Exercise set
A: Return the passage of the Rap Album Two article from "Jonwayne chronology" up to and including "Rap Album Two.", copied word for word.
B: Resume the Rap Album Two article from the point where it stops, continuing the text after its last sentence.

Source
Studio album by Jonwayne
- Released: February 17, 2017
- Studio: Cosmic Zoo, Los Angeles
- Genre: Hip hop
- Length: 44:37
- Label: Authors Recording Company; The Order Label;
- Producer: Jonwayne (also exec.); Shane Sakanoi (co-exec.); Eets; Oliver the 2nd; DJ Babu; Dibiase;

Jonwayne chronology
| Jonwayne Is Retired (2015) | Rap Album Two (2017) |  |

Singles from Rap Album Two
- "Out of Sight" Released: January 19, 2017; "TED Talk" Released: February 2, 2017;

= Rap Album Two =

Rap Album Two is the fifth studio album by American hip hop artist Jonwayne. It was released on February 17, 2017, by Jonwayne's own imprint Authors Recording Company and Daddy Kev's The Order Label.

== Background ==
The album comes following Jonwayne's hiatus from the music industry, initially presented as a retirement taken while fighting a stint of alcoholism. On December 7, 2016, Jonwayne shared an Open Letter to his fanbase via his Facebook page that detailed his struggles that led to the cancellation of a European Tour and departure from the music industry. This letter concludes with the announcement of Rap Album Two.

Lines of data
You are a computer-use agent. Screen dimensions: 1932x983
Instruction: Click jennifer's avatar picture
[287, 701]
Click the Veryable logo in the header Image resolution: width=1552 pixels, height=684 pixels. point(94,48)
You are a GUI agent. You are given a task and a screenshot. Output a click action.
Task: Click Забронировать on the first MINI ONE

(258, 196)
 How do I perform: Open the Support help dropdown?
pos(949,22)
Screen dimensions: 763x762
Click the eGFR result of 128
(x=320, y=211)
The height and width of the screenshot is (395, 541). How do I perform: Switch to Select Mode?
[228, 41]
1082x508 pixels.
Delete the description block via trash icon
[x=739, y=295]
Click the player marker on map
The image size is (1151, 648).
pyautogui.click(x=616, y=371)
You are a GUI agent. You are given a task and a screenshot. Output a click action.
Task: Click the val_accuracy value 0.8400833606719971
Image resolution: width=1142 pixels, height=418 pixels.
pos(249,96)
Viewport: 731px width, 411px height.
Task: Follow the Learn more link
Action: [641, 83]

Answers provided
A:
Jonwayne chronology
| Jonwayne Is Retired (2015) | Rap Album Two (2017) |  |

Singles from Rap Album Two
- "Out of Sight" Released: January 19, 2017; "TED Talk" Released: February 2, 2017;

= Rap Album Two =

Rap Album Two is the fifth studio album by American hip hop artist Jonwayne. It was released on February 17, 2017, by Jonwayne's own imprint Authors Recording Company and Daddy Kev's The Order Label.

== Background ==
The album comes following Jonwayne's hiatus from the music industry, initially presented as a retirement taken while fighting a stint of alcoholism. On December 7, 2016, Jonwayne shared an Open Letter to his fanbase via his Facebook page that detailed his struggles that led to the cancellation of a European Tour and departure from the music industry. This letter concludes with the announcement of Rap Album Two.

B:
== Release ==
Up until the announcement of the release date for the album, multiple one-off singles were released by Jonwayne to the music sharing site SoundCloud. In order, these include "Wonka," "That's O.K.," "Jump Shot," and "40 Winks." However, he said a month before the release of Rap Album Two that none of the singles would be on the album. Two days after that announcement on January 19, 2017, the first single from the album, "Out of Sight," was released, along with an announcement of the release date of the album. On February 2, Jonwayne released the first track of the album, "TED Talk," as a single. On the day of the album's release, he released a music video for the last track on the album, "These Words Are Everything."

== Critical reception ==

The album was placed at number 35 on Rolling Stones "40 Best Rap Albums of 2017" list, as well as number 20 on HipHopDXs "Best Rap Albums of 2017" list. Tom Breihan of Stereogum placed it at number 24 on the "40 Best Rap Albums of 2017" list.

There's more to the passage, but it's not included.